About this exercise: With the pictures removed, retype the lines from the one holding "Click the next month arrow in ad schedule" through the end of the records, exactly as written.

(Saved entries)
⟨

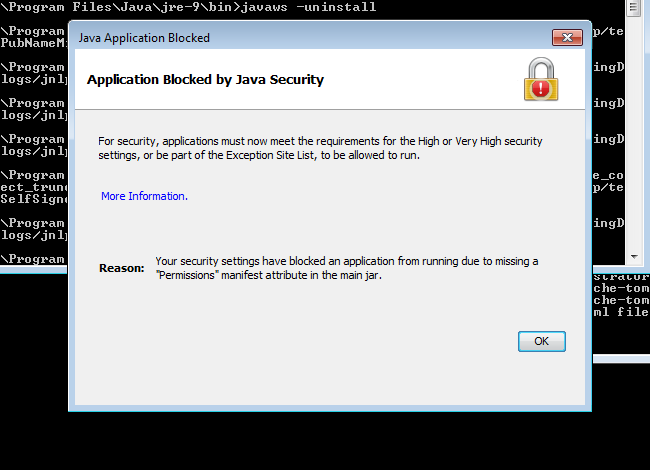Click the Reason: label

point(122,268)
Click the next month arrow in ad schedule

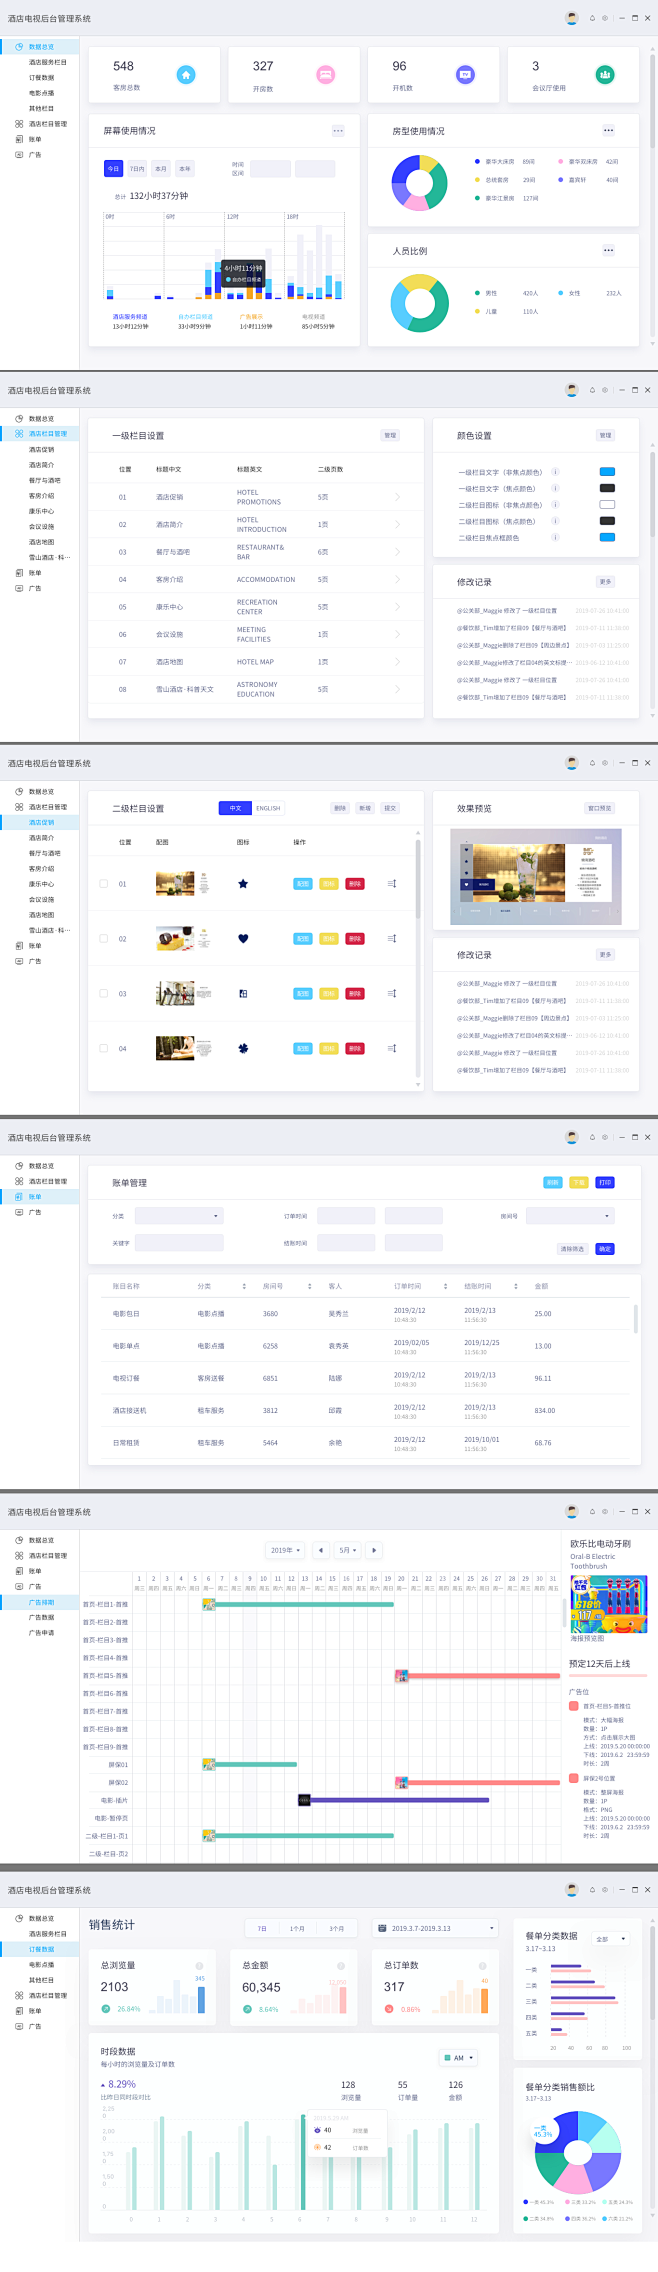(374, 1551)
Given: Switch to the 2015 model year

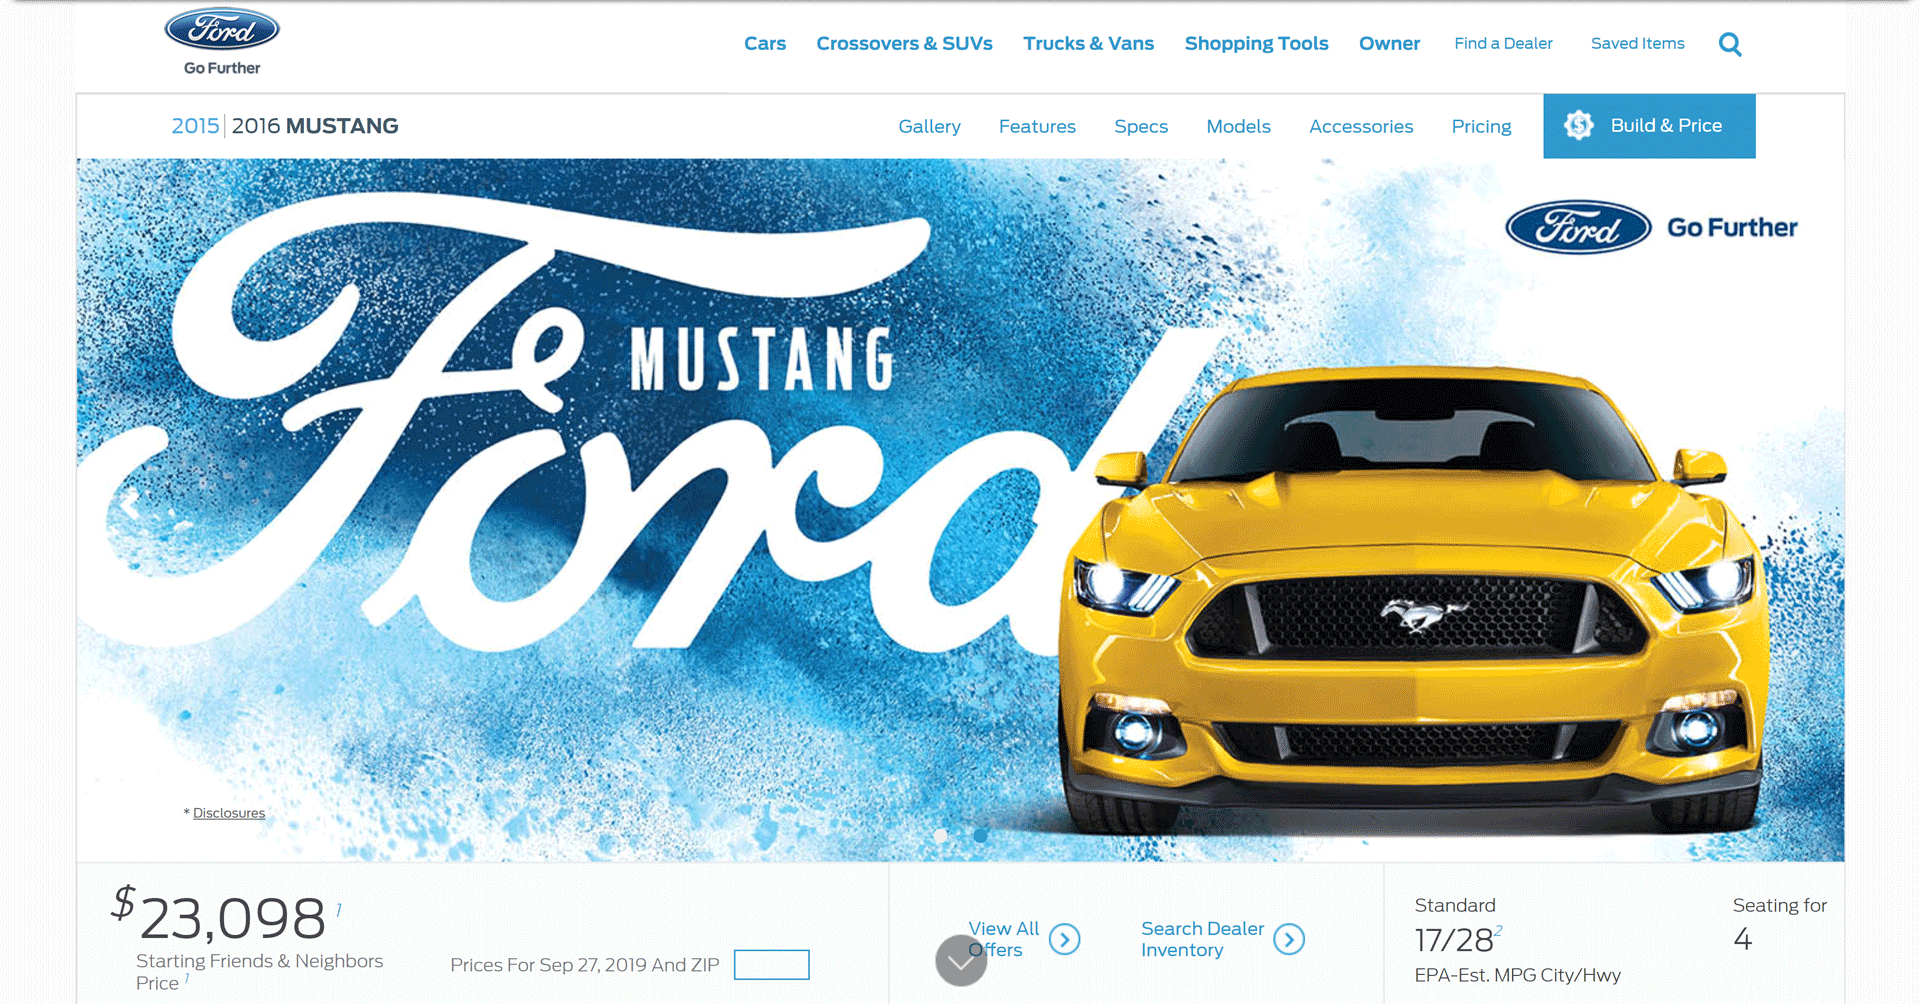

⟩

Result:
Click the next month arrow in ad schedule

(374, 1551)
Given: Switch to the 2015 model year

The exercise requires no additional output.